As an adult, I considered adopting a pretentious attitude and calling myself Josef or Giuseppe, but it didn’t feel right so I accepted my destiny as an ordinary guy.

Then, the name Joe fell out of fashion for years, until recently. According to the Social Security Administration, Joseph is high on the list of the top 1,000 baby names, at number 20.

Even more amazing is the popularity of biblical names, including Jacob, which has been the first choice for 12 years, followed by Michael, Noah, Daniel, Joshua, Christopher, Andrew, David, Matthew, Elijah and James.

With girls, Isabella was the premier name, followed by Sophia, Emma, Olivia, Ava, Emily, Abigail, Madison and Chloe.

In our celebrity-crazed culture, parents often name their kids after TV characters or comic book heroes, which explains why two popular choices are Maci and Bentley, in deference to the American icons in the reality TV show “16 and Pregnant.” For the first time since 1954, Elvis is out.

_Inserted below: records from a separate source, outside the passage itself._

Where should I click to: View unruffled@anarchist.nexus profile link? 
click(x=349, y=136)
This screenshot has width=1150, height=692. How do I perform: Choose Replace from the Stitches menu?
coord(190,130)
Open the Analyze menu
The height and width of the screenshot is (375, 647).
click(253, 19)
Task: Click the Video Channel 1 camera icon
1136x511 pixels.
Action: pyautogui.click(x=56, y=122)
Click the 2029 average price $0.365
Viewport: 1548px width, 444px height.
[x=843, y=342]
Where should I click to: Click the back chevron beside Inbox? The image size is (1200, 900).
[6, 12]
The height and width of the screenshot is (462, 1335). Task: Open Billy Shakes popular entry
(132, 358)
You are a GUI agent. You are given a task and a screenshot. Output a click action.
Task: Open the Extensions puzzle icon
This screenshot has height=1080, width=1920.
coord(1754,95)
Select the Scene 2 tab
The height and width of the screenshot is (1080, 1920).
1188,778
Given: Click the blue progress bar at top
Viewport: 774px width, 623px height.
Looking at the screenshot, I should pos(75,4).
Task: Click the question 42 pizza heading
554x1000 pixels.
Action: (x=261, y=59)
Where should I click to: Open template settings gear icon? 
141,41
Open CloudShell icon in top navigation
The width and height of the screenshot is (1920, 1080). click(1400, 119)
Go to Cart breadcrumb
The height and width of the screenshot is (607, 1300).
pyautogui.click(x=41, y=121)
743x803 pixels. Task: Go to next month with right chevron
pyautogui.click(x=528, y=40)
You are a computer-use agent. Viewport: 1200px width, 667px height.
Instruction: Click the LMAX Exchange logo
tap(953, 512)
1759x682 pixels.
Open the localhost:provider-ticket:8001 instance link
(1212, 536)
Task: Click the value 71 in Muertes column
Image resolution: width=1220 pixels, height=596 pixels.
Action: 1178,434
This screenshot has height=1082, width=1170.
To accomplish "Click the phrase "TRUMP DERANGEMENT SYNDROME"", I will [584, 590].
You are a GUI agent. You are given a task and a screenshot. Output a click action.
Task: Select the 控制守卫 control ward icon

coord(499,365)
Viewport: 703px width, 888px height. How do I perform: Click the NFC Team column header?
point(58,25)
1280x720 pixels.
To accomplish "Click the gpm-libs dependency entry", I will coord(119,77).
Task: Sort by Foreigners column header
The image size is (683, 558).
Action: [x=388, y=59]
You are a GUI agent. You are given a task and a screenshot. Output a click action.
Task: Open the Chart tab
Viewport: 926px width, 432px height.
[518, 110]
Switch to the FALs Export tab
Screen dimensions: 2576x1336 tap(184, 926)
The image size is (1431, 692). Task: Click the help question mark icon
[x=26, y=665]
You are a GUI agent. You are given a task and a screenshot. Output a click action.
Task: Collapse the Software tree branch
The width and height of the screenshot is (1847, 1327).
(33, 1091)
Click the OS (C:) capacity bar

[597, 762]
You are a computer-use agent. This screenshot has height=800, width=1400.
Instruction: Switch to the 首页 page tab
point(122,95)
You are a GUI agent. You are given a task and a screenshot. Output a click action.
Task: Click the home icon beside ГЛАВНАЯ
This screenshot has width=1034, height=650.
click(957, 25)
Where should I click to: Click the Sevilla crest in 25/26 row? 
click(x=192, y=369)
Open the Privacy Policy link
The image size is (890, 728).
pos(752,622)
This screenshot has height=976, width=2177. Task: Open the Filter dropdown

With celebrities, the outré is fashionable, and they christen their kids with names that are downright dumb and then have their family portraits on the cover of People magazine.

Mariah Carey named her son Moroccan after a room in her home decorated like North Africa and her daughter Monroe in honor of Marilyn Monroe.

John Mellencamp saddled his son with Spec Wildhorse; Gwyneth Paltrow’s daughter is Apple; Tea Leoni’s daughter is Kyd; Jermaine Jackson’s son is Jermajesty; Nicholas Cage’s son is Kal-el, (the Krypton name of Superman) and Jason Lee’s son is Pilot Inspektor.

In European countries, wacky names like that are outlawed so kids won’t suffer psychic damage because of stupid parents, which makes me wonder why Congress isn’t championing this cause instead of wasting time on the national debt.

Eventually, I came to terms with my name after reading about my biblical namesakes — Joseph, the son of Jacob, who saved his people from famine, and St. Joseph, stepfather of Jesus, who the evangelists said was a “just man.” Trying to be a just man is better, I suppose, than getting on the cover of People.